> [Your tasks]
1. According to the passage on Du Fu's poem, what symbol does the poem's fourth line refer to?
2. In the passage on Du Fu's poem, rewrite the paragraph beginning "The interpretation of the poem requires" as a short bulleted list that keeps its main facts.

> [Excerpted passage]

----

And this is the English translation of Stephen Owen (2008, poem 1.2):
Gazing on the Peak
And what then is Daizong like? —
over Qi and Lu, green unending.
Creation compacted spirit splendors here,
Dark and Light, riving dusk and dawn.
Exhilarating the breast, it produces layers of cloud;
splitting eye-pupils, it has homing birds entering.
Someday may I climb up to its highest summit,
with one sweeping view see how small all other mountains are
The interpretation of the poem requires some knowledge of its allusions. In the fourth line, Du Fu is referring to the taijitu symbol of Taoism (illustrated on the right) that contrasts the principles of yin (dark, female, moon) and yang (light, male, sun). Du Fu proposes that Taishan divides the world into two ways of looking. Some have suggested that the taijitu symbol originally represented the dark (north) side and the light (south) side of a mountain, and this idea fits easily with the poem.
All translators have had difficulty with the third couplet (reviewed by Hsieh, 1994). My feeling is that Du Fu is noticing layers of clouds at the mountain’s upper reaches – the chest if one considers the mountain like a human body – and birds swooping around the peaks – where the eye sockets of the body would be. However, it is also possible that Du Fu is breathing heavily from the climb and that his eyes are surprised by the birds. Perhaps both meanings are valid, with Du Fu and the mountain becoming one. Du Fu may have been experiencing the meditative state of Chan Buddhism, with a mind was “wide-open and interfused with this mountain landscape, no distinction between subjective and objective” (Hinton, 2019, p 6). One might also consider Du Fu’s mental state: at the time he wrote this poem he had just failed the jenshi exams. This might have caused some breast-beating and tears, as well as his final resolve to climb the mountain and see how small all his problems actually were.

----

> [Listed records]
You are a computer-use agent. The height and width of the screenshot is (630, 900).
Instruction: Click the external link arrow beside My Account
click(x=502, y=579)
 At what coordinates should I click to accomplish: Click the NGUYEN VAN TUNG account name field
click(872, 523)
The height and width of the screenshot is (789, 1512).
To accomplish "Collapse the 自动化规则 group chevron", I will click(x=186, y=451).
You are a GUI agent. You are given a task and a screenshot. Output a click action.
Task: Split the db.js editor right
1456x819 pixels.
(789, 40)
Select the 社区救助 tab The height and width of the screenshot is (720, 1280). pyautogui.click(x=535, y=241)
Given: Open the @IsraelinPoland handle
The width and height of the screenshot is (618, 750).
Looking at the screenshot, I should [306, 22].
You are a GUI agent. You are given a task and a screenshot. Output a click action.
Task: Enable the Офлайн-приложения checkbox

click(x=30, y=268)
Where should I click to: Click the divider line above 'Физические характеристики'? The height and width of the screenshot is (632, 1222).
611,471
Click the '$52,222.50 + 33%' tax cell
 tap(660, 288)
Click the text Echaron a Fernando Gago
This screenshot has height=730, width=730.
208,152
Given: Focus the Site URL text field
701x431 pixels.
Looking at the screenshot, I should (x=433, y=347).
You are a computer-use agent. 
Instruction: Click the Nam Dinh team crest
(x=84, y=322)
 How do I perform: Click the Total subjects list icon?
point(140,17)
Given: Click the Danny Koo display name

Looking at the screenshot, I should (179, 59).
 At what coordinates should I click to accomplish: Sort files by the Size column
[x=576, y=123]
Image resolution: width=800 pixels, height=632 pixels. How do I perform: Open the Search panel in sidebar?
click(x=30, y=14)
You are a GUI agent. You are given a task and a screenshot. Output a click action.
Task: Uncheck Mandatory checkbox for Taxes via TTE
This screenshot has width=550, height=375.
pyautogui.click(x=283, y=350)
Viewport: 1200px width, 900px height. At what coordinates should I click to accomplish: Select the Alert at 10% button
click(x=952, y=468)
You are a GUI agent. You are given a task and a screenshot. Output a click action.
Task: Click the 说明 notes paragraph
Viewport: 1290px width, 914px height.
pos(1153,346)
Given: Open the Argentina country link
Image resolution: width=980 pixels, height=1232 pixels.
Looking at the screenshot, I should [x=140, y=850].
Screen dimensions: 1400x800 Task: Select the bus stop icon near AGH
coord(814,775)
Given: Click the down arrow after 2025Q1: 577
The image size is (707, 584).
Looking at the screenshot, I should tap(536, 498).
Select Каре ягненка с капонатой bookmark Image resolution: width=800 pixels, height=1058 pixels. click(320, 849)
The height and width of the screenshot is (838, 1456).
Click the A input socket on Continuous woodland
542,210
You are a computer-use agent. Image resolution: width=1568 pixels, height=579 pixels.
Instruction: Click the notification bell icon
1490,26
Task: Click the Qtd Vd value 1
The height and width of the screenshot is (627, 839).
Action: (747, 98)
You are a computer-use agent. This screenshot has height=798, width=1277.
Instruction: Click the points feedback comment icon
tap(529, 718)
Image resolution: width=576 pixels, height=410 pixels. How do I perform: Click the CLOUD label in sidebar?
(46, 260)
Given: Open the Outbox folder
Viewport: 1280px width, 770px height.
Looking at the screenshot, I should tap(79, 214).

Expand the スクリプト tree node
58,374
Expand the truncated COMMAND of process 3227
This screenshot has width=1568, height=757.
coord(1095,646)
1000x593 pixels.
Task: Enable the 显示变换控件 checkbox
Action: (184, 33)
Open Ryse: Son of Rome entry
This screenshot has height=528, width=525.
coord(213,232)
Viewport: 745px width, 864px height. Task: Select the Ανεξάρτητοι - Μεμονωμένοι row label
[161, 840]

----

> [Exercise solutions]
1. It refers to the taijitu symbol of Taoism.

2.
- Understanding the poem requires knowing its allusions.
- The fourth line refers to the Taoist taijitu symbol, which contrasts yin (dark, female, moon) with yang (light, male, sun).
- Du Fu proposes that Taishan divides the world into two ways of looking.
- Some have suggested that the taijitu originally represented a mountain's dark (north) and light (south) sides, an idea that fits the poem easily.